Somehow we managed to talk about me 'needing space'. He clarified that he meant HE needed space ( for the record here, even several days later that is NOT what he originally said). He went on to say that he was so pissed that day, and even the few days later when he kept putting off talking, that he didn't want to DO or say anything in anger. With that he left and I went to bed. HRMPH!
The next day I had to take him to work. Minutes before we arrived at our destination, he said,
" I sense you are distancing from me. I will not have it. Monday I will deal with this, if not sooner"
Again...me...pissed....WTH? So basically we were sweeping the week under the carpet and now we are going to go with distancing? Meh. Fine. WHATEVER.
He got out of the vehicle. I waited to see which side front or back he was going to come around. I went the other way. He waited. " Where is my kiss ? " nothing. " Oh boy you are some pissed aren't you?" sigh...chuckle and shook his head.
Things were a bit calmer in my by the time I picked him up after work. Let's face it anger is difficult to hold on to, especially if you are separated. It was still boiling under the surface, ready to pop out if given 'just' cause ( yeah right JUST). We ended up having an okay evening and most of the next day too. I honestly can't tell you why I wouldn't let this go.
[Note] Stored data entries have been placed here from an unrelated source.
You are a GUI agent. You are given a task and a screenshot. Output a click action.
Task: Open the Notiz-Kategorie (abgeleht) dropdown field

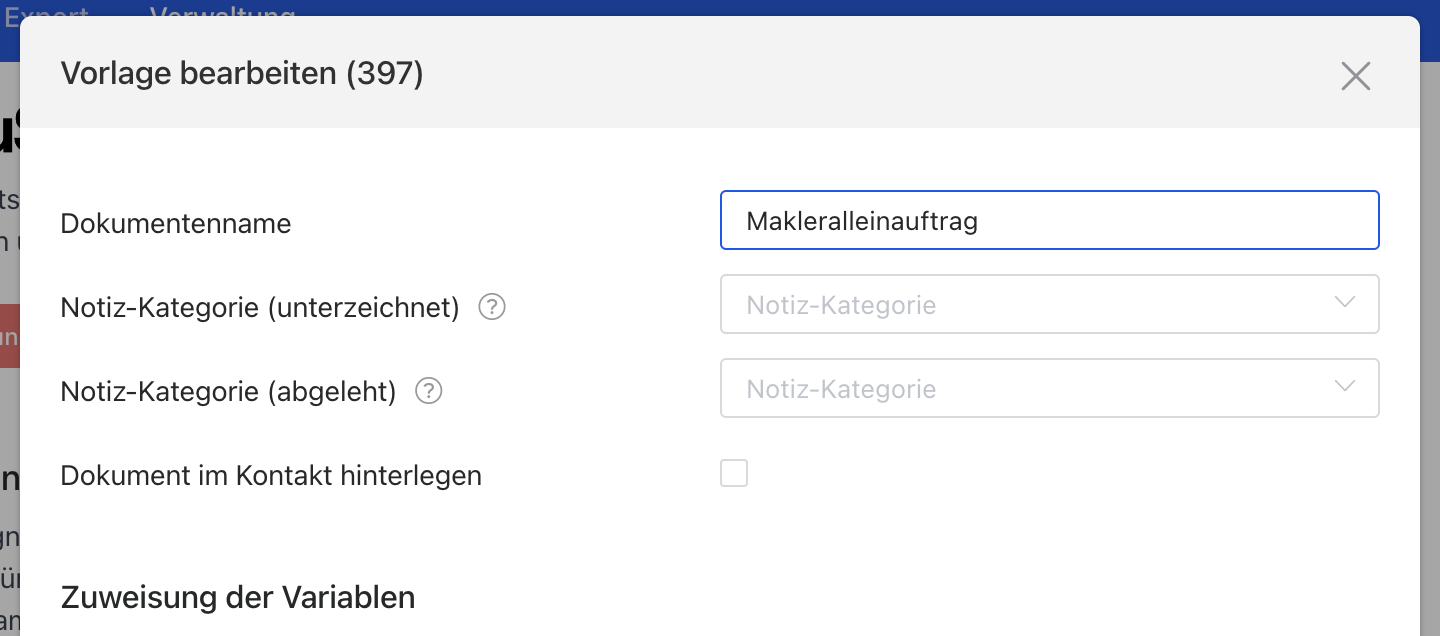tap(1030, 388)
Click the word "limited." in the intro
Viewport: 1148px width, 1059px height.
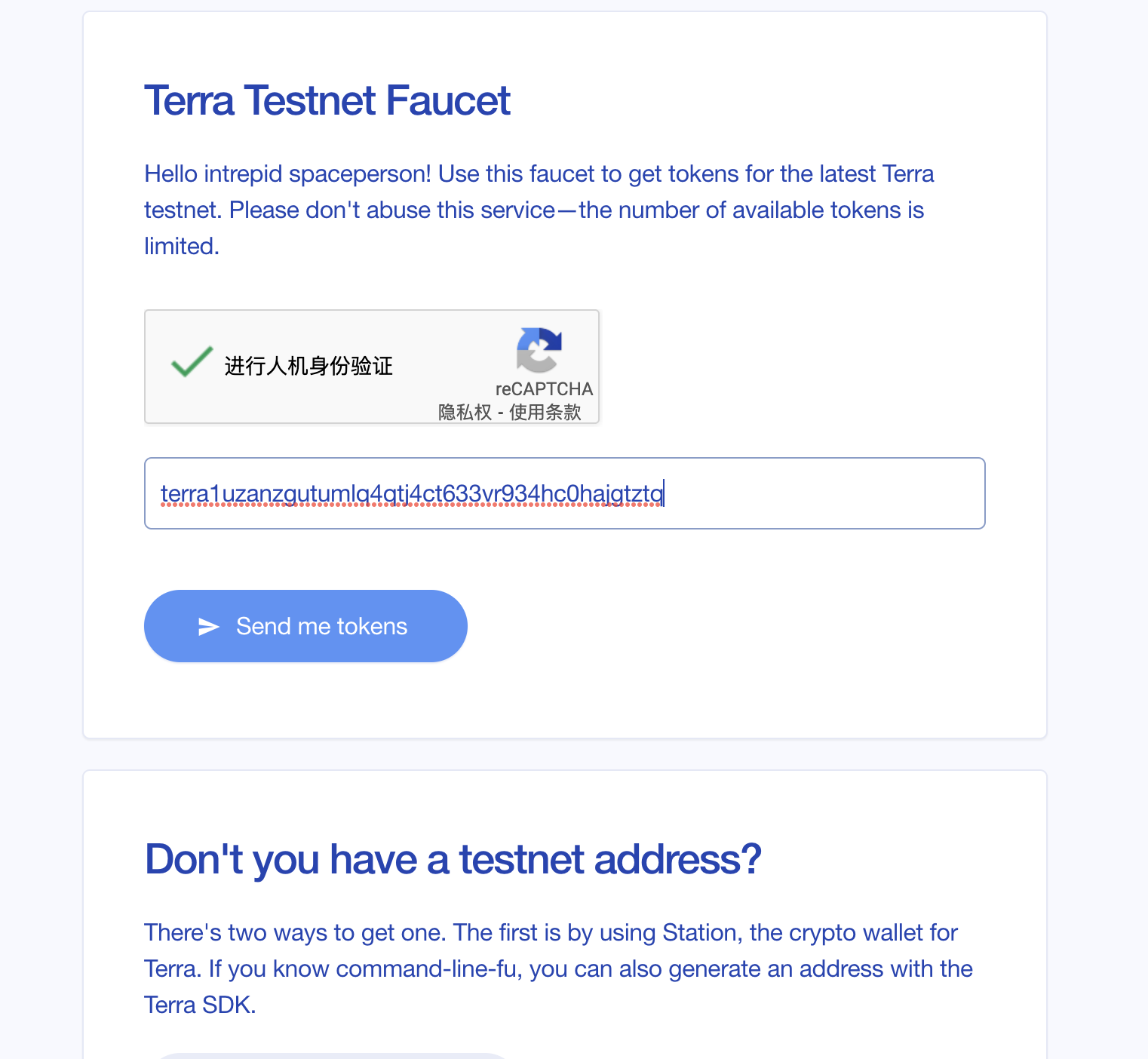182,247
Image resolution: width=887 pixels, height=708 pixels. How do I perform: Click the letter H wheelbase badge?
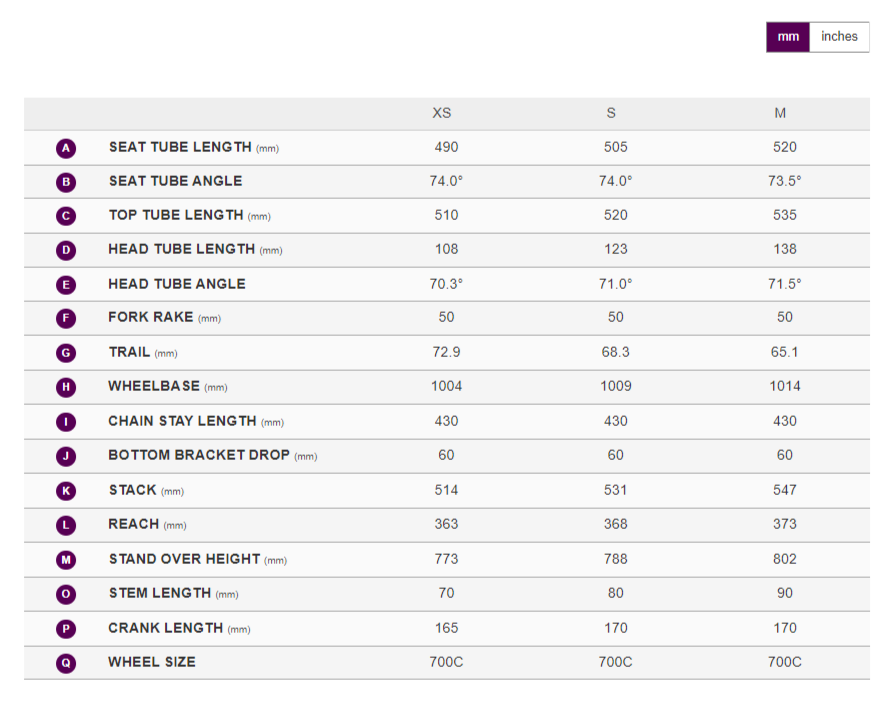click(x=66, y=387)
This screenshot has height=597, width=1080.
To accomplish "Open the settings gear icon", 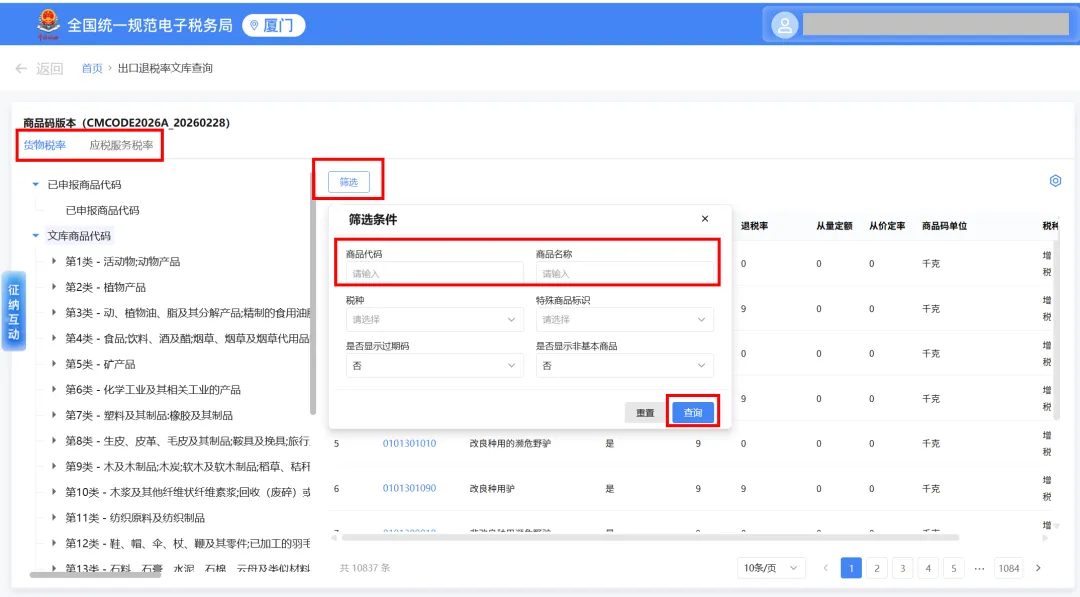I will (1056, 181).
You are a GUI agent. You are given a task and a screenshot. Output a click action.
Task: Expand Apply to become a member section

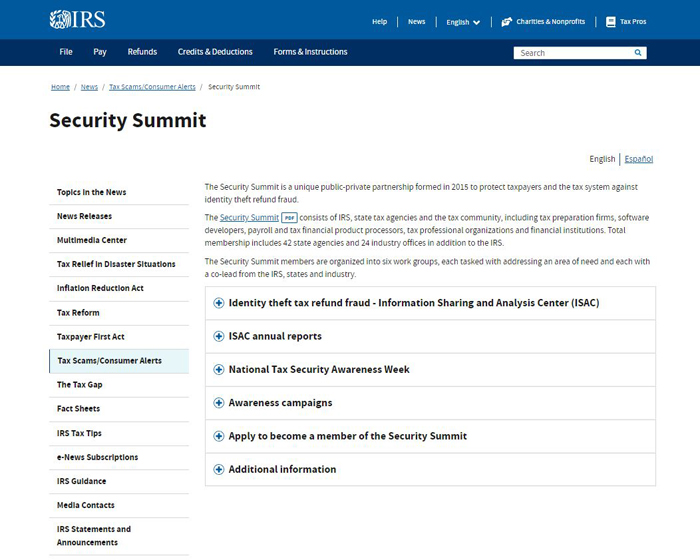(x=430, y=436)
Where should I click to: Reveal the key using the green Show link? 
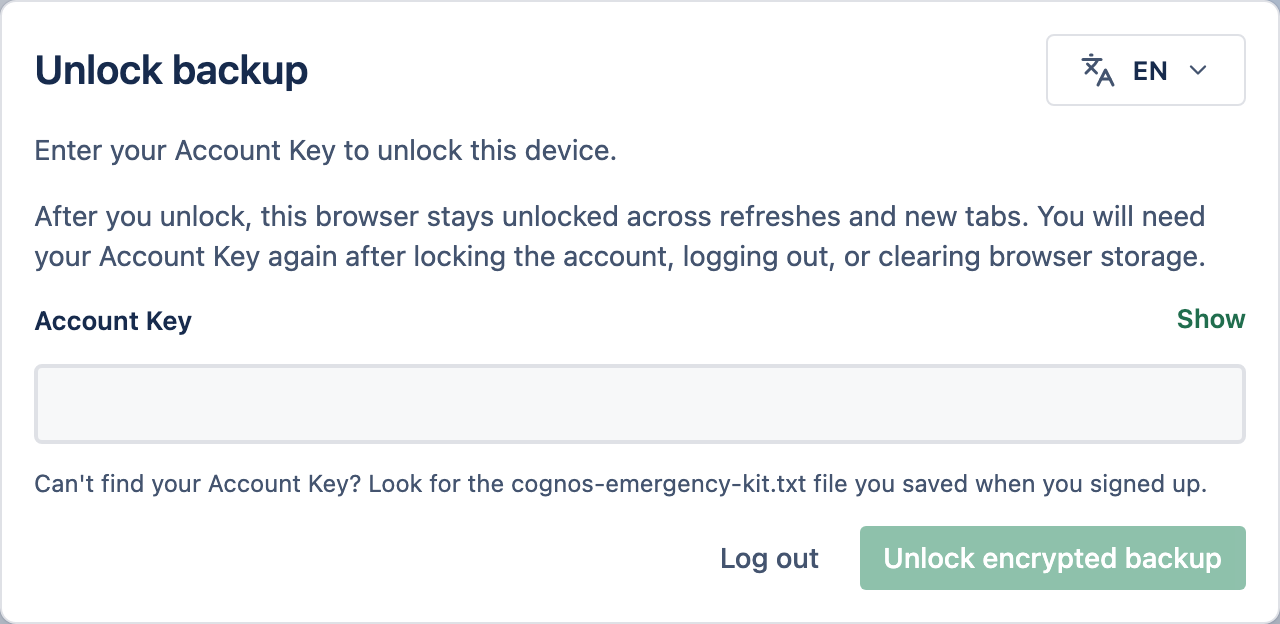pyautogui.click(x=1211, y=319)
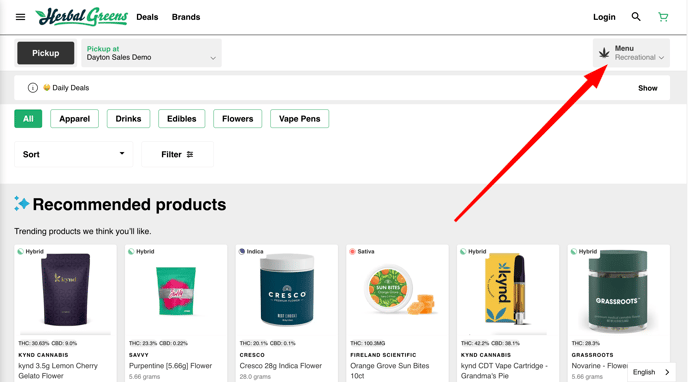The height and width of the screenshot is (382, 688).
Task: Click the Filter sliders icon
Action: (x=190, y=154)

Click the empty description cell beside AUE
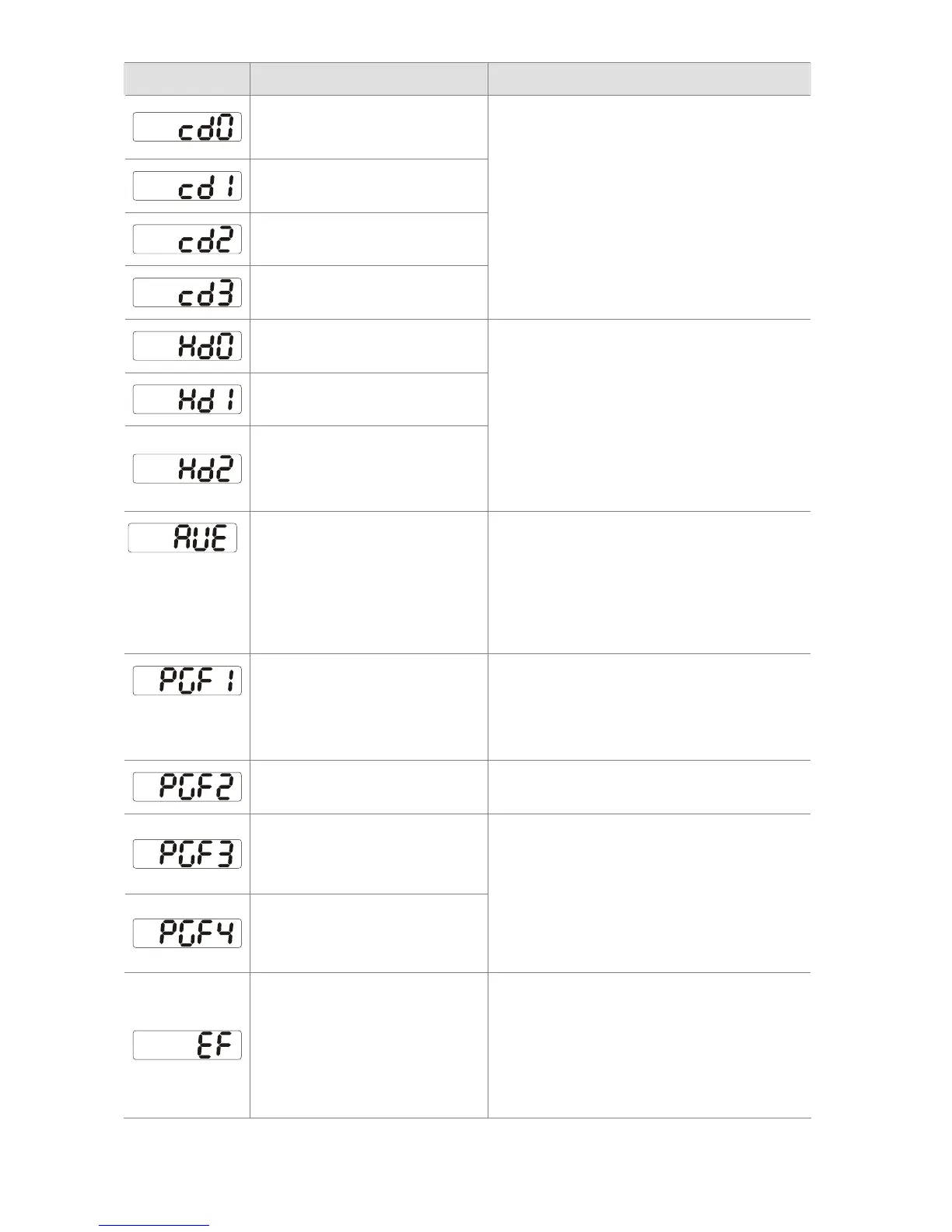[x=369, y=583]
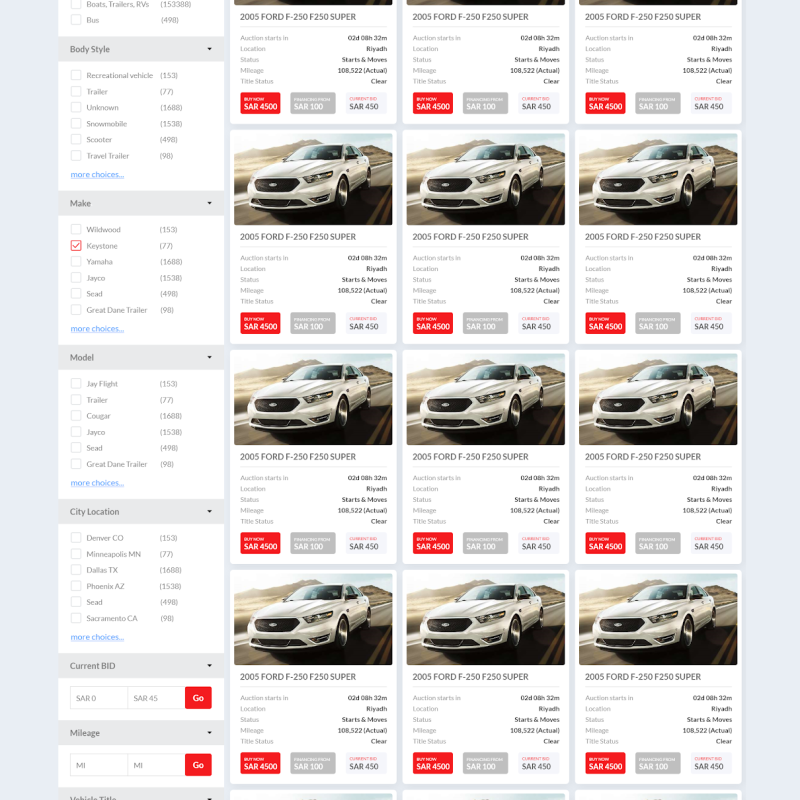The height and width of the screenshot is (800, 800).
Task: Open more choices under City Location
Action: click(x=97, y=637)
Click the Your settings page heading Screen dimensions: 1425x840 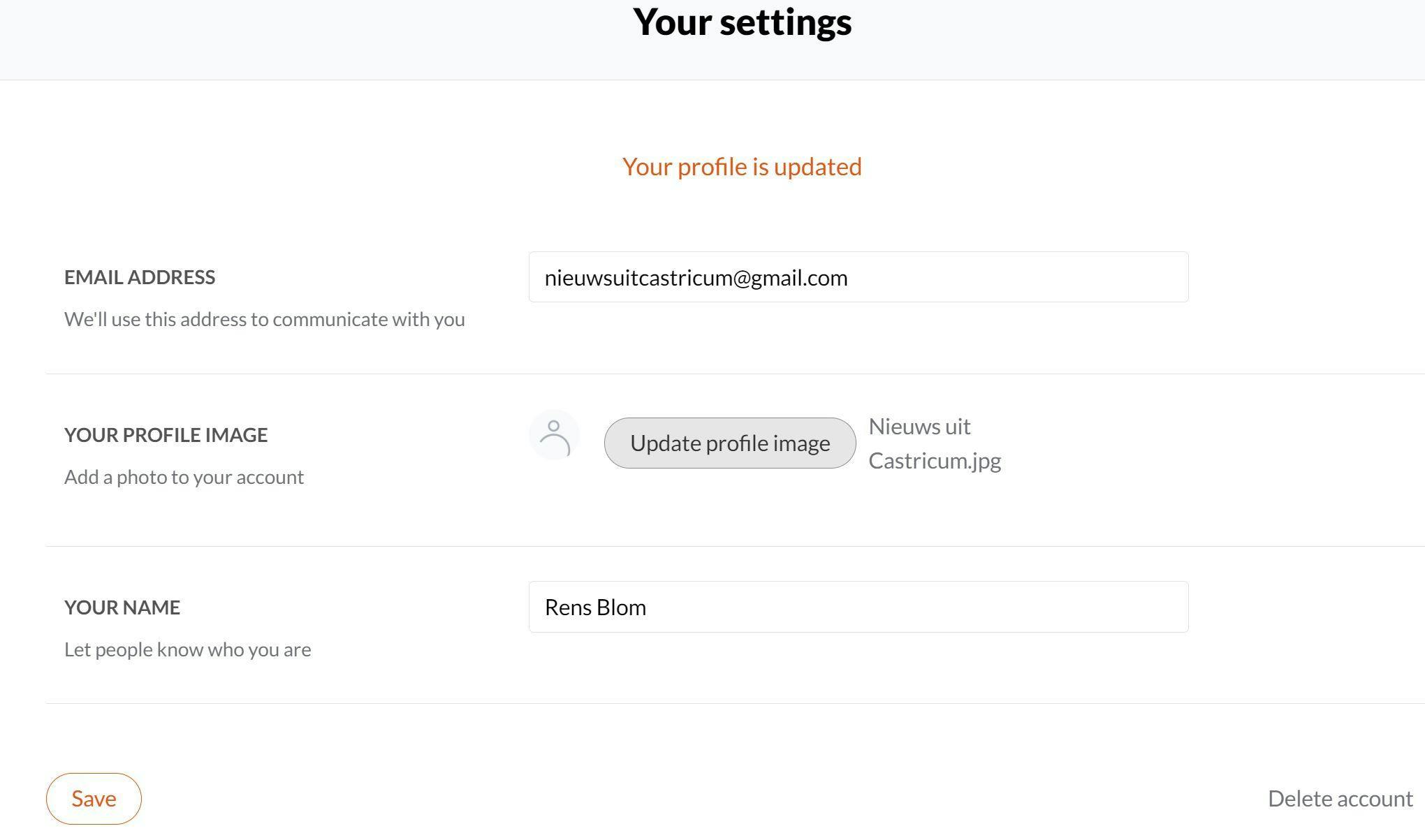[x=742, y=22]
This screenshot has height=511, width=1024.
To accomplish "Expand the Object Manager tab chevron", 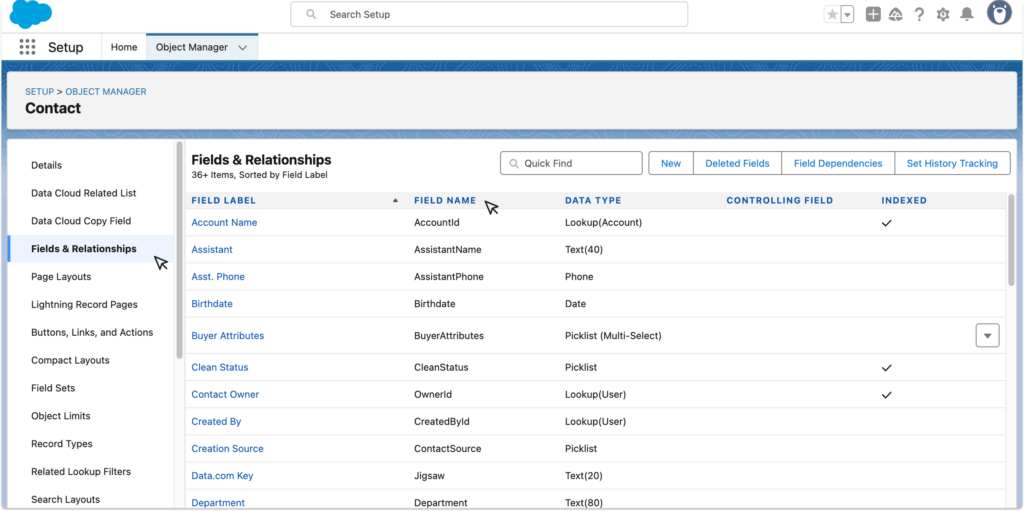I will (243, 47).
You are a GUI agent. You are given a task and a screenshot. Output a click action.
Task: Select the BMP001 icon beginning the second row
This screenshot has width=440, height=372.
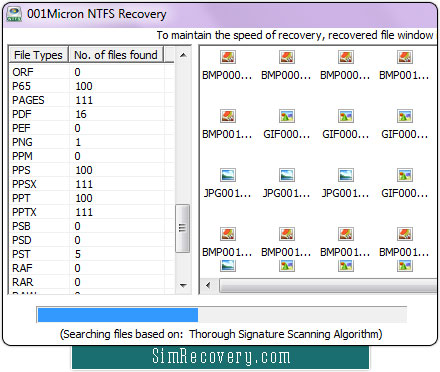pyautogui.click(x=228, y=116)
Again, I knew things would eventually get back on track. Again I actually didn't WANT to be punished, although I can hear your screams of disagreement on that one from here. I just couldn't let it go. All of it. Unfortunately my mind was a blank slate as to WHY this was.
Friday or maybe Thursday, I am not entirely sure of the timeline I had sent Barney a post I read. I was actually kind enough to highlight some text for him~ I'm great that way! By Saturday night he had read it."Tomorrow morning before the kids get up, we will deal with this" Uh huh. I ended up sleeping half the night on the couch, not out of defiance, but because I woke up next to an air compressor again....inhale....Pfhuuuuuuuuuuuuuuuuuuuuuuuuufffffffffffff, inhale, Pfhuuuuuuuuuuuuuuuuuuuuuuuuufffffffffffff repeat.
At 6 amsomething, he woke me up. " Get in the back room ( furnace/storage room). Feet on the matt, bend over the freezer"
" Good morning to you too"
Wild frizzy hair, over,sized flannel shirt wearing, and half asleep, I meandered into the back room and did what I was told.
After a few whacks with the cane to my thighs, ever mindful of my bum, the new growth skin and blisters, (because he is sweet like that) he began to speak
" This is for disobeying me the other day"....This next 'pleasant' Willie moment brought to you by the clearly insane~
" What? So all the crap that happen leading up to this is gone then? "
" Stop trying to control this!"
" I am NOT trying to control. I am seeking clarification here. Clarification is not control it is COMMUNICATION!"
" I was going to get to that. I could list a hundred things for which this spanking is based"
I could go on, but basically there was a WHOLE lot of whacking to the thighs, me lifting my feet up
" Keep your feet DOWN!"
" I AM TRYING IT IS NOT EASY YOU KNOW?"
" It isn't supposed to be easy!"
....a few standing ups...
" Get back into position"
Good times, good times.....NOT.
" Look I don't think this is supposed to go on for 35-40 minutes here. Are you still angry?"
" I just need a moment" ( said through gritted teeth)
.........and so he started again..... ( internally I started to cry...'I just need a moment....please I just need a moment)
He stopped again, and I said, " I am angry but NOT at you...please I just need a moment" . Finally he stopped ( why did the kids pick THAT day to sleep in? sigh)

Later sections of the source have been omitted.